The 1-0 victory meant that Luzenac, a town of just 650 people nestled in the Pyrenees, was set for promotion from the third division, the National, into the second-tier Ligue 2, where it would compete with comparative football giants from some of France’s biggest towns and cities.

But what should have been one of the biggest feel-good stories in European football for decades came to a cruel end Wednesday when Luzenac was banished back to the wilderness of the amateur leagues or, in the words of the club’s managing director, the French World Cup-winning goalkeeper Fabien Barthez, a “descent into hell”.

After being barred from entering Ligue 2, first over its financial situation and then concerns about its stadium, Luzenac had sought to re-enter the National for the 2014-15 season.

Instead the French Football Federation (FFF) proposed they play in the CFA 2, the fifth tier of French football.

It was an offer the club could only refuse, a dejected sounding Barthez explained Wednesday, and Luzenac, in its current form, will cease to exist.

"You need to know when to say 'stop', when you can no longer fight.
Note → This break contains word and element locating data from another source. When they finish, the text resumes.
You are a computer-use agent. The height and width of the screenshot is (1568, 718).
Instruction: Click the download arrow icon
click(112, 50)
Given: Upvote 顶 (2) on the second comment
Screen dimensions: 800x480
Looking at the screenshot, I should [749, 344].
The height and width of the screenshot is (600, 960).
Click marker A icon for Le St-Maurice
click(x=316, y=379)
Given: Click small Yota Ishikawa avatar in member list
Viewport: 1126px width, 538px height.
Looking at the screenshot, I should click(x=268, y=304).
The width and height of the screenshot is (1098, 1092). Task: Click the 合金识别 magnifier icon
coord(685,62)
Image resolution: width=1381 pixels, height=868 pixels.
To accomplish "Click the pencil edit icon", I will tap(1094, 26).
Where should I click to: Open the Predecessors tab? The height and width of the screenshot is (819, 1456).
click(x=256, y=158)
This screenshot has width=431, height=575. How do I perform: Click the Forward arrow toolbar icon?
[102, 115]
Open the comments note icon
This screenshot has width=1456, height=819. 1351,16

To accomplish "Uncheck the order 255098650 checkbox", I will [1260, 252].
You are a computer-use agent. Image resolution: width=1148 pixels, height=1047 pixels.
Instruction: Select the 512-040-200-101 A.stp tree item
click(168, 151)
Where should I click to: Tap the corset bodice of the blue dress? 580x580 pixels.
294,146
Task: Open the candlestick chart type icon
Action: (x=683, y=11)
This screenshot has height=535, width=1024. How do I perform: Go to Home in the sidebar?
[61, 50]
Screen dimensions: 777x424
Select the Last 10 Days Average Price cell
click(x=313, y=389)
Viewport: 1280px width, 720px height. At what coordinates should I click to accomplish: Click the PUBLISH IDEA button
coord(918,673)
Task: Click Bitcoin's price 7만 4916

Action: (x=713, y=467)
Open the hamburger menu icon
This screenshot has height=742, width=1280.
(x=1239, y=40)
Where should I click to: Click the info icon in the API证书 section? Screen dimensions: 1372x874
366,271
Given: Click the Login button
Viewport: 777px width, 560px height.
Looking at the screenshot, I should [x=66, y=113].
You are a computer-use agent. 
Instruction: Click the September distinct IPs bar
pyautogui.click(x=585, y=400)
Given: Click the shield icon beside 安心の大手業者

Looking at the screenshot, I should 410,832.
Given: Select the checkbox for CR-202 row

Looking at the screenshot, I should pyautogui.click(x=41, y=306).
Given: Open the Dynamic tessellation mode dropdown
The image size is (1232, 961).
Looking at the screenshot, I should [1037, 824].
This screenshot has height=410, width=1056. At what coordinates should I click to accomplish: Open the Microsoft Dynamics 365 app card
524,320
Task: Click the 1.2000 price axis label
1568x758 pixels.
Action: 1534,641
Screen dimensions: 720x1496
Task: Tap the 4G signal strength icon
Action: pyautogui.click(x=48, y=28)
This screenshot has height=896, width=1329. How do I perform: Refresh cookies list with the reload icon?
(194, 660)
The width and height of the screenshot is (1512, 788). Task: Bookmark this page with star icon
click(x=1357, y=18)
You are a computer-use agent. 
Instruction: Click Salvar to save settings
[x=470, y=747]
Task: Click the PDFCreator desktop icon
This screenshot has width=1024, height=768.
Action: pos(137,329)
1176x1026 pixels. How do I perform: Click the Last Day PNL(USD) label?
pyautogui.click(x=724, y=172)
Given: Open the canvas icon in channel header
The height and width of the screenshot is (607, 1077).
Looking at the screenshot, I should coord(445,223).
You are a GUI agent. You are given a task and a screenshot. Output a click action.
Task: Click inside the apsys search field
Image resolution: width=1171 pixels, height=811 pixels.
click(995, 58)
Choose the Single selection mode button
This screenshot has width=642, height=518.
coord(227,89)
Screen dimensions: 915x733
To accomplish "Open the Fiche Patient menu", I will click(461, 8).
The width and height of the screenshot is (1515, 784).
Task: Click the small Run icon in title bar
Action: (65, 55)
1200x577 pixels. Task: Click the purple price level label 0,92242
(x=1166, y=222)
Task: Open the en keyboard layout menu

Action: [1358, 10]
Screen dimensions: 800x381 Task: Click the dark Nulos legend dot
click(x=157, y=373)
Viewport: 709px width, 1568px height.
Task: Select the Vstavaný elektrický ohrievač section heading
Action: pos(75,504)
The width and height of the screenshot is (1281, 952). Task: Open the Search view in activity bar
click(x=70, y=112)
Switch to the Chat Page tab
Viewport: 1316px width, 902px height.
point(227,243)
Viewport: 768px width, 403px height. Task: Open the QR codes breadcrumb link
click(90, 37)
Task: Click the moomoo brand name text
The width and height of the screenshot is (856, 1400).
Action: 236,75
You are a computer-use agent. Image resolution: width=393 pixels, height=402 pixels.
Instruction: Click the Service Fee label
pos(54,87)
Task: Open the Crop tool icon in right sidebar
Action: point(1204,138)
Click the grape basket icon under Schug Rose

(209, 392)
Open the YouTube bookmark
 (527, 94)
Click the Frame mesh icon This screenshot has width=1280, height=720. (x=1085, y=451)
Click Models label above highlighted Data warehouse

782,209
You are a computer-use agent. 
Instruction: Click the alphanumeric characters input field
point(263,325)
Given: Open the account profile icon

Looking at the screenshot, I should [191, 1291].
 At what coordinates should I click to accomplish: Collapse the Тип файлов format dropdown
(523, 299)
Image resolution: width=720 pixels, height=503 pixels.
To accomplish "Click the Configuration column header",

We can no longer fight," he said.

The Luzenac name will live on, but will now compete in the DHR (Division d'honneur regionale), the amateur seventh division, with the first team players all being released and the second team taking their place.

It is difficult to overstate the achievement represented by Luzenac’s remarkable journey to the gates of Ligue 2. As recently as 2000, the club had been playing in the sixth tier of French football in the regional Midi-Pyrénées league.